The survey presented in this paper was conducted between October 2017 and March 2018 and aimed to investigate the state of the practice in SOA migration, and, in particular, service identification. Our study consisted of four main phases:

A- Preparation of the Online Survey. We created a web-based survey (see https://goo.gl/forms/EE31KeA7R7pUeTYI2) using Google forms. The survey was prepared based on our literature survey of the state-of-the art methods for SI and informal discussions with some subject matter experts. This helped identify the dimensions/aspects of the questionnaire, the individual questions, and the possible answers for each question. Before publishing the survey, we performed a pilot with six potential subjects, three from academia and three from industry, to validate the relevance of the questions, their wording, the coverage of the answers, etc. The six ‘testers’ went through the questions and suggested minor changes. The final survey contained six sections: (1) participants’ professional and demographic data, (2) type of migrated system, and reasons for the migration, (3) general information about SI methods (perception of importance, strategy, inputs, level of automation), (4) detailed technical information about SI (technique/algorithm used, quality metrics considered), (5) Information on the types of services sought and targeted technologies, and (6) Information about the tools used, and the suggested best practices.

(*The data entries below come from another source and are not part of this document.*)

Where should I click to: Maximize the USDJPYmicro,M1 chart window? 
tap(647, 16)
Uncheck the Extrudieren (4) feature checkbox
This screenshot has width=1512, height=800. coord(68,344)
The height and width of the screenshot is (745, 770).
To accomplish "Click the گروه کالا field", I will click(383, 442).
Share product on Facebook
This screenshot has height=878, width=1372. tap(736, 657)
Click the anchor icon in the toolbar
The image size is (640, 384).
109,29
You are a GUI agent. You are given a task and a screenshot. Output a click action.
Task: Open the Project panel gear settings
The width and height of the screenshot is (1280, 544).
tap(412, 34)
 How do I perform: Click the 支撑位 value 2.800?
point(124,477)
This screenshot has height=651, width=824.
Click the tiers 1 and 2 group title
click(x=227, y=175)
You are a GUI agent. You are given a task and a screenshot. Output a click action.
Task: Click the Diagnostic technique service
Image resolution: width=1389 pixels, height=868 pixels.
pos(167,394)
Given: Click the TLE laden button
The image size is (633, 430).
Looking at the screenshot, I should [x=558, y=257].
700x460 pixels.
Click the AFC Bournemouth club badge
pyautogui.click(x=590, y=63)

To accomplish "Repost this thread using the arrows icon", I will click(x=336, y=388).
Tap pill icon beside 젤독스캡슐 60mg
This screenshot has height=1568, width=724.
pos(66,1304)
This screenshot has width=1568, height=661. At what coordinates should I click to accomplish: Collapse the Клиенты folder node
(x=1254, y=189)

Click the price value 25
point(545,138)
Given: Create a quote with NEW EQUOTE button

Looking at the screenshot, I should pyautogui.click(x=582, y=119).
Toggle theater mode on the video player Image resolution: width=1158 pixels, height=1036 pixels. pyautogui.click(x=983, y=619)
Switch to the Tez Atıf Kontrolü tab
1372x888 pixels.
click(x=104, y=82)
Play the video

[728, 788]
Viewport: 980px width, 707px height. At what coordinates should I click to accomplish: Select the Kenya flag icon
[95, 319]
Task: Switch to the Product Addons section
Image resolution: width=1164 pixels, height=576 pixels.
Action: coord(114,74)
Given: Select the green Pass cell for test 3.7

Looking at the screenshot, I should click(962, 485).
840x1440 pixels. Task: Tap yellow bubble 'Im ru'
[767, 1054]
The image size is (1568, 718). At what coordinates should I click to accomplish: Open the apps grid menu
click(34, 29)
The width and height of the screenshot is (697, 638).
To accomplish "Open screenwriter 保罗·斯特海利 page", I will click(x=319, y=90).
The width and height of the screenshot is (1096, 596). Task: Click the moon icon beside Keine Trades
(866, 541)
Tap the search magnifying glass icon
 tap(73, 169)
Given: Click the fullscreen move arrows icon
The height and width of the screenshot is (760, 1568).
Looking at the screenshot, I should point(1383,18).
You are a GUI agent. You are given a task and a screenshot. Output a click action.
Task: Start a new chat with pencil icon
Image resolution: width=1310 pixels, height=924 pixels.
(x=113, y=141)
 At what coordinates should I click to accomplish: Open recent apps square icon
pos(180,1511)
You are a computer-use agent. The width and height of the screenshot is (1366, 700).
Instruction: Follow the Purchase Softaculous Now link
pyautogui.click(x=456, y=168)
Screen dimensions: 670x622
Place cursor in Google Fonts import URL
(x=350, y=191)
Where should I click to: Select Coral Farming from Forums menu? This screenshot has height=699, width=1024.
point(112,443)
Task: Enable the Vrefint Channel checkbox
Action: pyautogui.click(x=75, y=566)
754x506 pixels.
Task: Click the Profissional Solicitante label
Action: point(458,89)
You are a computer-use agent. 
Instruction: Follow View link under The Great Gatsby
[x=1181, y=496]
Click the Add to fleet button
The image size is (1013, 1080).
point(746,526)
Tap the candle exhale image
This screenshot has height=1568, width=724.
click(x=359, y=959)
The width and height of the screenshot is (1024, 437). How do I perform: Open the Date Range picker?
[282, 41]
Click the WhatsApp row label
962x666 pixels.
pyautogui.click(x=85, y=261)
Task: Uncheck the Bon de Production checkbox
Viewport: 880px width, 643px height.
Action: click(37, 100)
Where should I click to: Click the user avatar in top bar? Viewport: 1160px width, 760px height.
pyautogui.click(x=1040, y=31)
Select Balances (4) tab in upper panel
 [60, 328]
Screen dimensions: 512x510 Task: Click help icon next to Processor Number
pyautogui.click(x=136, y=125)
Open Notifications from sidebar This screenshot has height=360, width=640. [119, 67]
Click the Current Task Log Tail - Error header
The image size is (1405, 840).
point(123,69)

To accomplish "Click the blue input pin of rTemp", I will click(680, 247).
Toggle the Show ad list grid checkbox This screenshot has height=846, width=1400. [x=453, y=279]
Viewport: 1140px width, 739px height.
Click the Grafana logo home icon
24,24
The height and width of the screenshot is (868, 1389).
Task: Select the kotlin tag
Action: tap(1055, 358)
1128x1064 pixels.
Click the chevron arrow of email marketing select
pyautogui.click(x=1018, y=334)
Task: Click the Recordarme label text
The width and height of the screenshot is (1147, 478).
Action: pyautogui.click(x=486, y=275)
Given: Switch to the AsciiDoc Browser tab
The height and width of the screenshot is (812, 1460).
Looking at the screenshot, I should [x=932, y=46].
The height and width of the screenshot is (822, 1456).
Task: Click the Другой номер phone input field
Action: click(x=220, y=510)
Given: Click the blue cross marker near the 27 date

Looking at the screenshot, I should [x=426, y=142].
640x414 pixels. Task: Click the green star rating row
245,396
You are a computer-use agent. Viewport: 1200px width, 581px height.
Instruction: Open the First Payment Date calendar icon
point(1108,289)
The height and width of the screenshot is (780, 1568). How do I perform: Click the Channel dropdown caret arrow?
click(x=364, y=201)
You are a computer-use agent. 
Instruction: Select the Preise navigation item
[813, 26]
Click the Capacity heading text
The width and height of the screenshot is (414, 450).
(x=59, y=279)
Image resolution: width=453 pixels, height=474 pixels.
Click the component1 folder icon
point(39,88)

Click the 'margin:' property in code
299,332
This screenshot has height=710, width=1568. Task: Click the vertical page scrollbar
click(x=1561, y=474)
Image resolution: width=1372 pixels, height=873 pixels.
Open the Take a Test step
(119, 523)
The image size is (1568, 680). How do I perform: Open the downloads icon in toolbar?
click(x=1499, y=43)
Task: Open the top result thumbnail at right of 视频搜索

B- Selection of Participants. We targeted developers with an industrial experience in SOA migration. Identifying and soliciting such developers was challenging. We relied on (1) information about companies that offer modernization services, (2) online presentations and webinars made by professionals that had the professional’s contact information, and (3) search queries on LinkedIn profiles, such as “legacy migration OR legacy modernization OR SOA architect OR SOA migration OR Cloud migration OR service migration OR service mining”. Once we identified potential participants, we sent them invitations via e-mail, LinkedIn, Facebook, and Twitter. We chose not to solicit more than three professionals from any given company to: (1) have an as wide representation as possible, and (2) to not overburden a single organization with our request.

C- Online Survey. We invited 289 professionals to participate, and kindly asked them to forward our invitations to other people in their network who have experience in SOA migration and SI. The survey was completed by 47 people, two of which did not participate in SOA migration projects and whose responses were discarded, leaving us with 45 complete responses.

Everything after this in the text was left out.